Task prompt: Go through the data and count each line that has the string "agent". Give that count alone.

Information shown:
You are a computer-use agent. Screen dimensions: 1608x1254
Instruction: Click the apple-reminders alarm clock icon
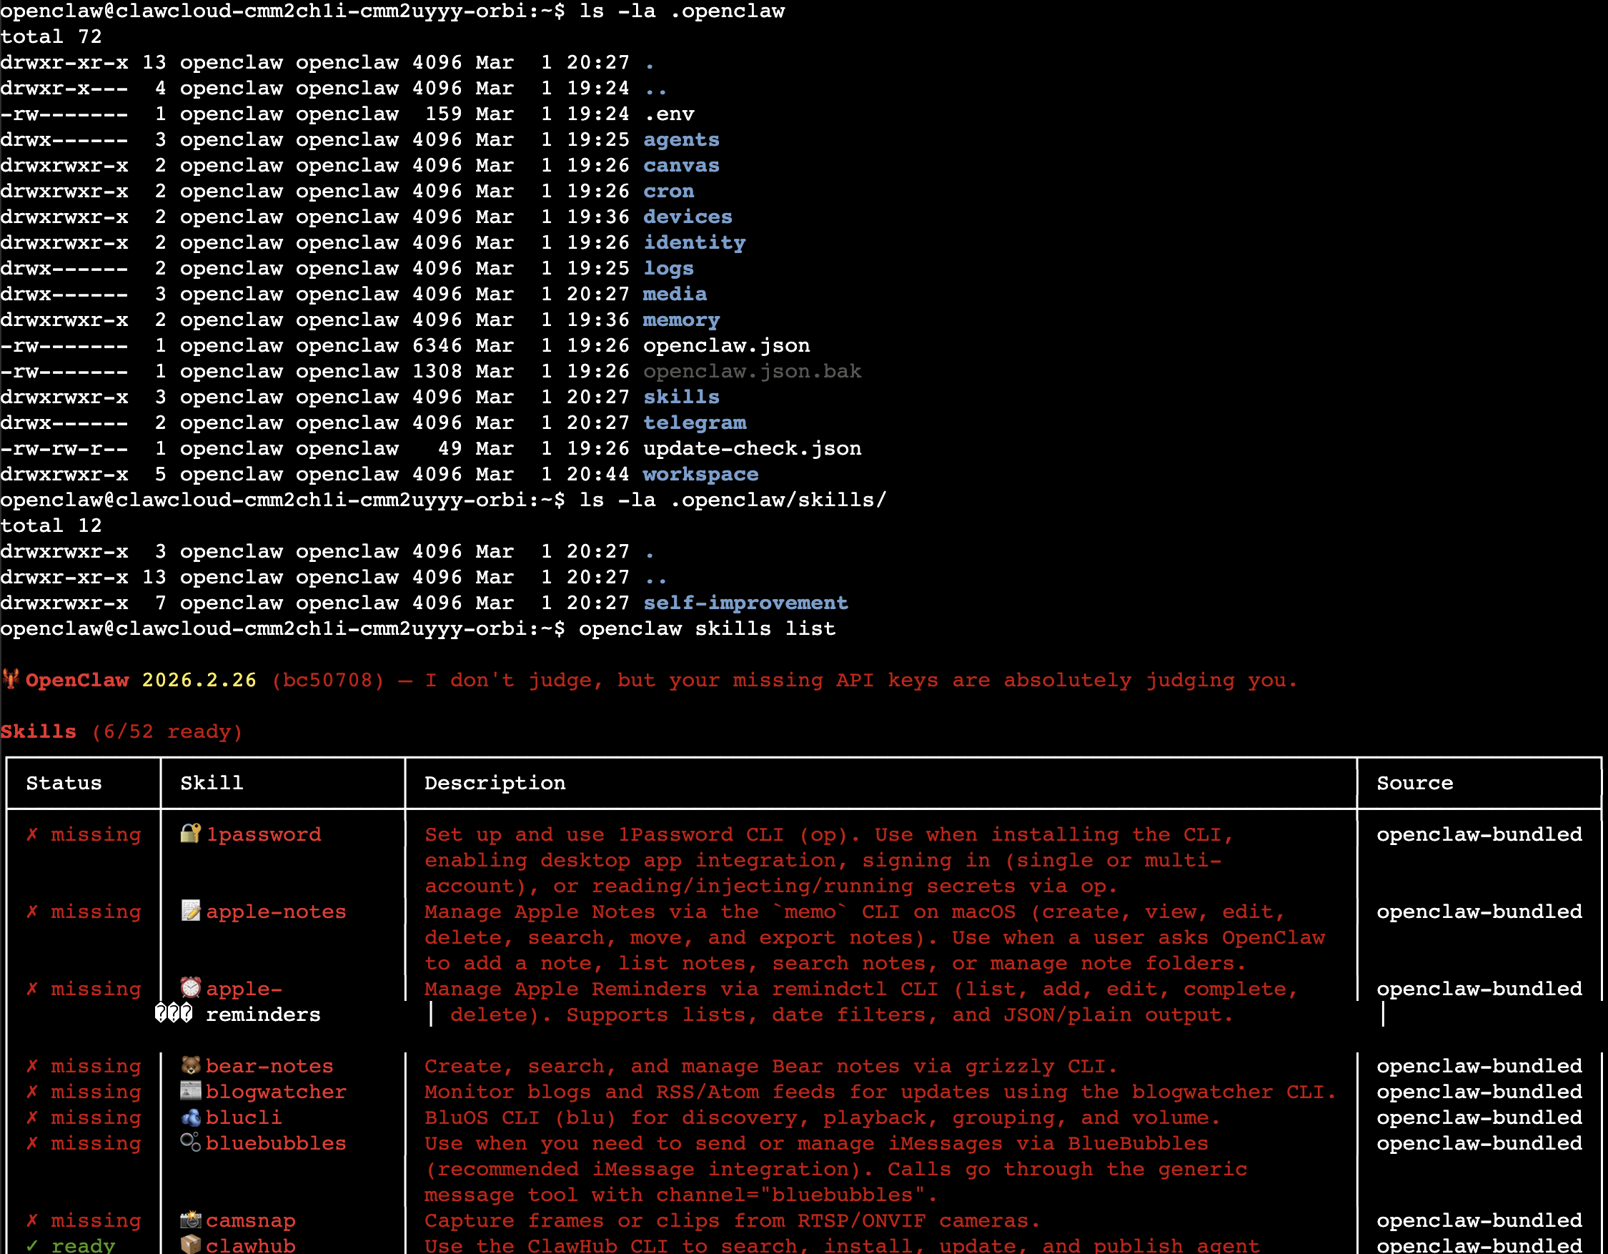click(x=190, y=989)

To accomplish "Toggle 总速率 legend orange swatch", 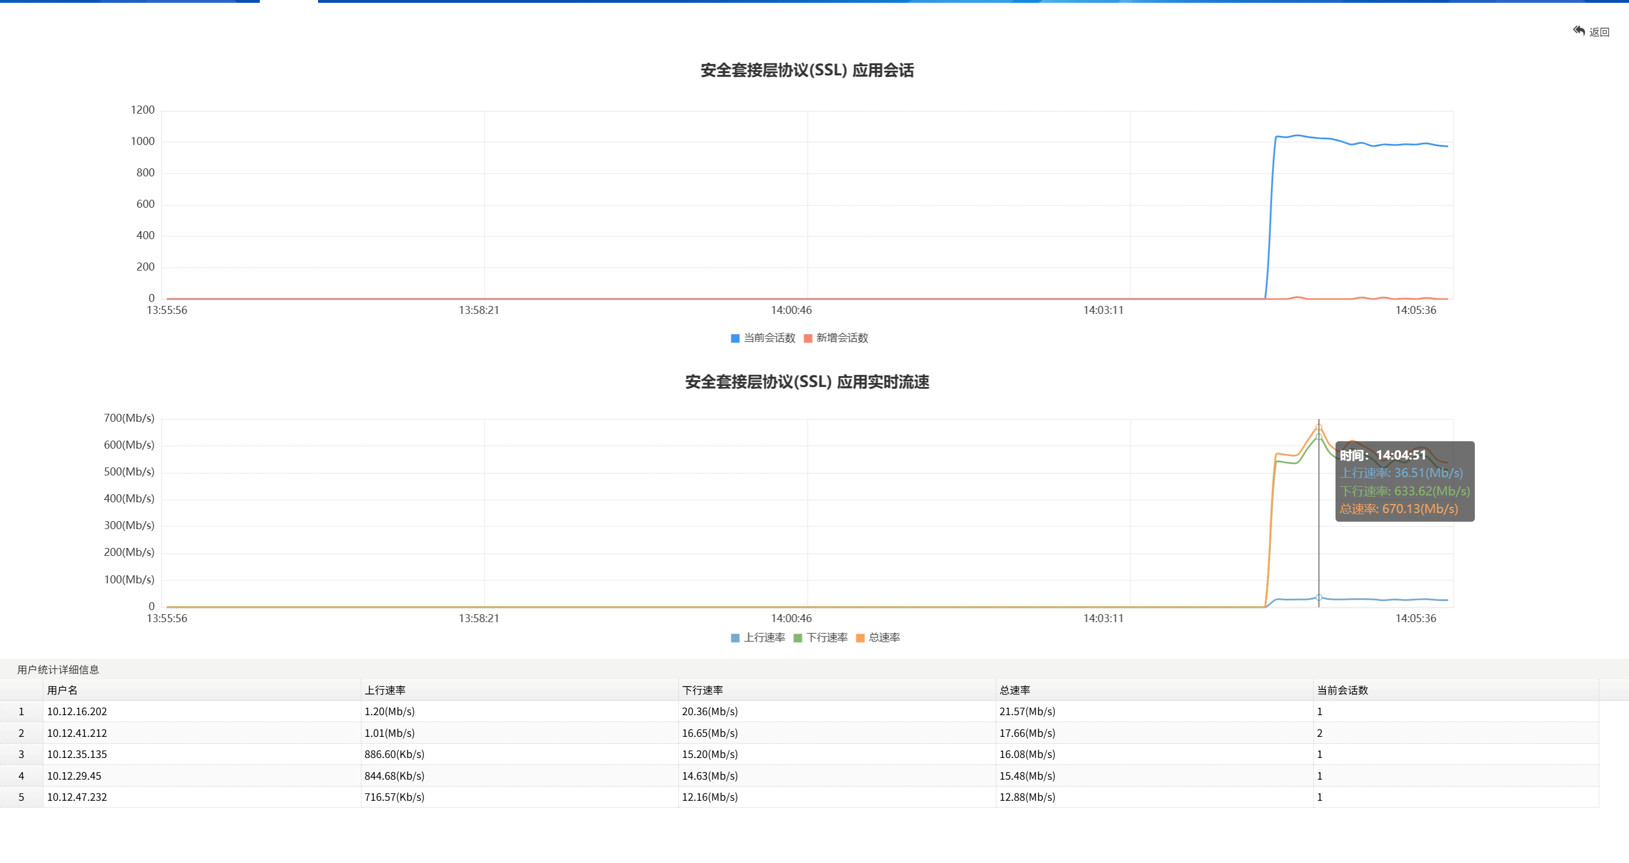I will [x=860, y=638].
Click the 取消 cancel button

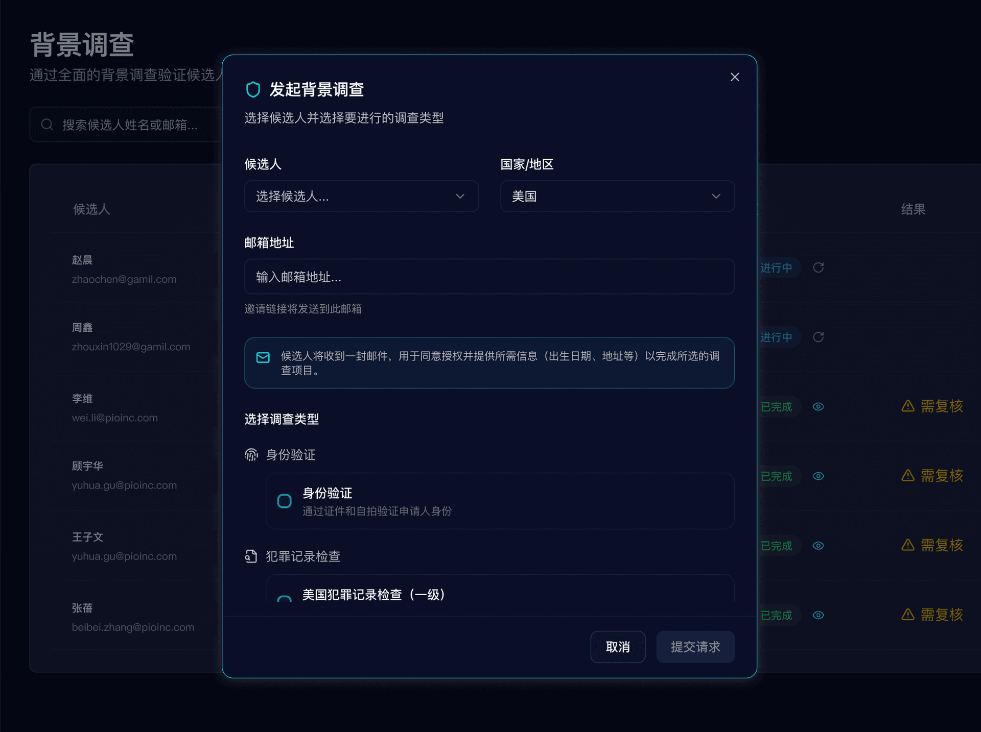[618, 647]
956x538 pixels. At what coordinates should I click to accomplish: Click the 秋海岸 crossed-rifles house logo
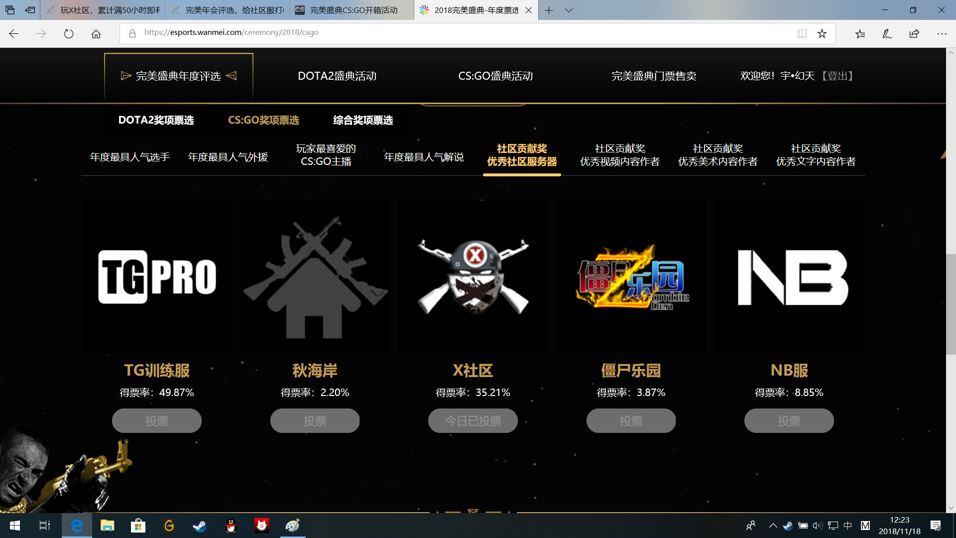(x=315, y=276)
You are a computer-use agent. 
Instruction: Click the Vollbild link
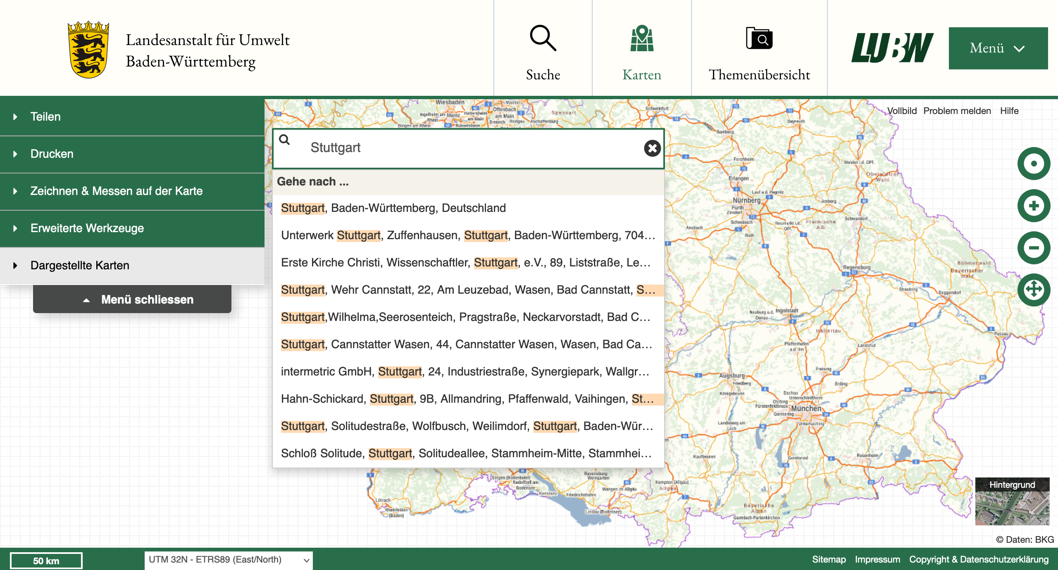902,111
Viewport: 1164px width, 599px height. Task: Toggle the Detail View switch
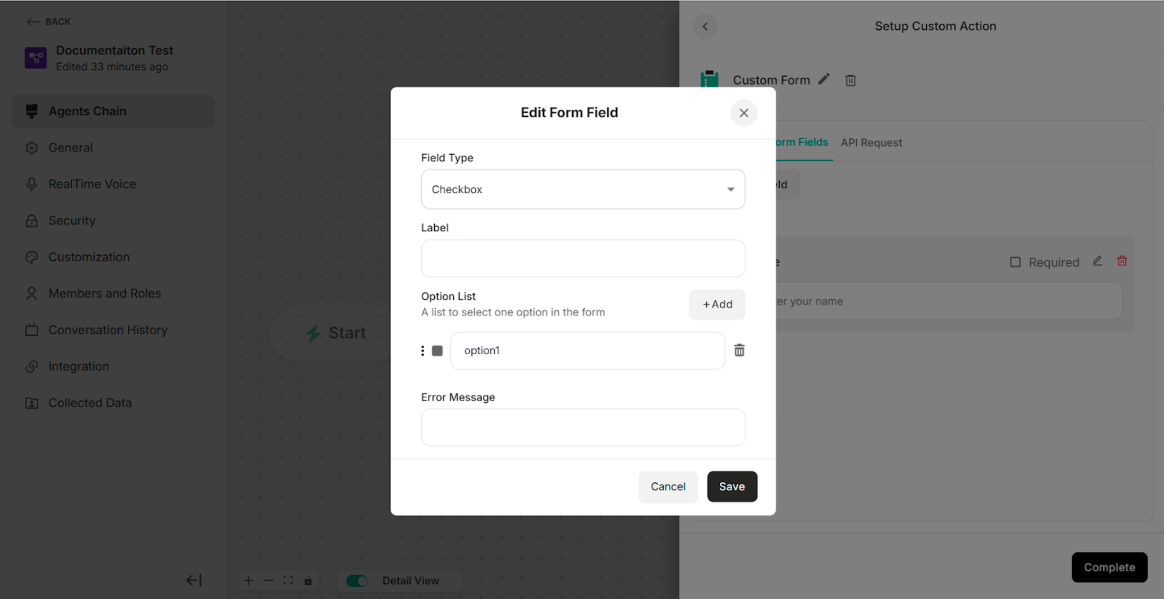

Answer section: 2